Case study: joint analysis of multiomics reveals the regulatory effect of autophagy on Maize metabolism (if = 13.256)
Under nutritional constraints, autophagy is essential for cell life activities. ATG is a series of autophagy related proteins. Atg8 is a ubiquitin protein. Under the action of atg12-atg5-atg16, it binds with PE to form atg8-pe complex, which plays an important role in the process of autophagy.
scientific problems
Mechanism of cell dependent autophagy in Maize
experimental design
Wild type (W22), atg12-1 mutant (Atg8 modification was blocked and inactivated), and atg12-2 (gene knockout) were cultured under nitrogen rich conditions for 2 weeks and under nitrogen deficient conditions for 1 week, respectively. The second and fourth leaves of seedlings at two stages were taken for transcriptome (PCR verification), proteome, metabolome and Ionome detection.
result
Phenotypic nitrogen stress changed the transcriptome and proteome of WT leaves, increased nitrogen metabolism and decreased chlorophyll expression. Nitrogen deficient seedlings showed strong growth inhibition and atg12 mutant senescence.

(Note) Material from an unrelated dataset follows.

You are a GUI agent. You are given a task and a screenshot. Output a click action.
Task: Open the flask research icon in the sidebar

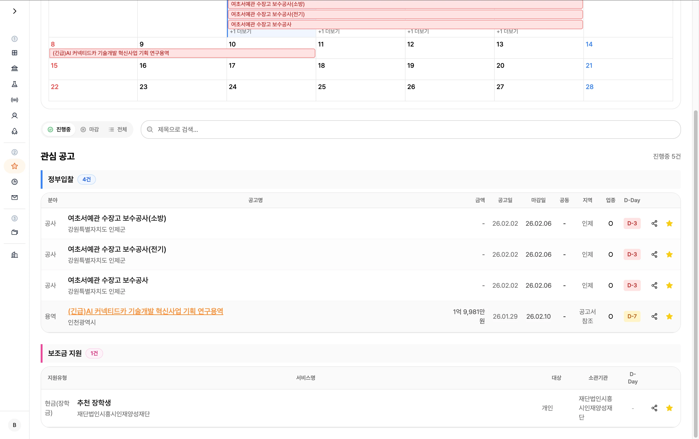(x=15, y=84)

There were differences in transcriptome, proteome and metabolome (PCA) between multiomic mutants and wild-type under nitrogen rich or nitrogen deficient conditions.
The abundance of proteome Atg8 protein family and total protein increased in atg12, indicating that autophagy is important to maintain normal protein abundance in plants. Atg12 mutant blocks the conversion mediated by Atg8 autophagy.
Transcriptome autophagy significantly affected maize transcriptome, and protease and lipid metabolism transcripts in autophagy mutants were significantly up-regulated in 567 core transcripts.
The metabolites of metabolome were significantly different under nitrogen rich conditions, indicating that autophagy could significantly affect maize metabolism even under normal growth conditions; The relatively small differences during stress, especially lipids, indicate that hunger activates other metabolic pathways other than autophagy to help meet this challenge.
association analysis
There was no significant change in the mRNA corresponding to most of the abundant proteins in atg12-1. On the surface, these changes were caused by autophagy and had nothing to do with synthesis. The increased levels of protein and metabolites are consistent with the increased levels of these metabolites. The consumption of thylakoids in mutants is consistent with the accelerated decomposition of chloroplasts, which may be due to the lack of other decomposition pathways under autophagy conditions.
The changes of major mRNA and protein and metabolites related to lipid metabolism in atg12 indicate that the excessive accumulation of lipid metabolites in the mutant is caused by defects in other metabolic processes regulated by autophagy, which may be related to protein clearance.
Conclusion autophagy essentially changes the protein composition and metabolites of maize, and provides nutrients for plant growth. It is an important part of maintaining cell homeostasis.
reference
Fionn M, Robert C A, Richard S M, et al. Maize multi-omics reveal roles for autophagic recycling in proteome remodelling and lipid turnover. Nature Plants 4, 1056–1070 (2018).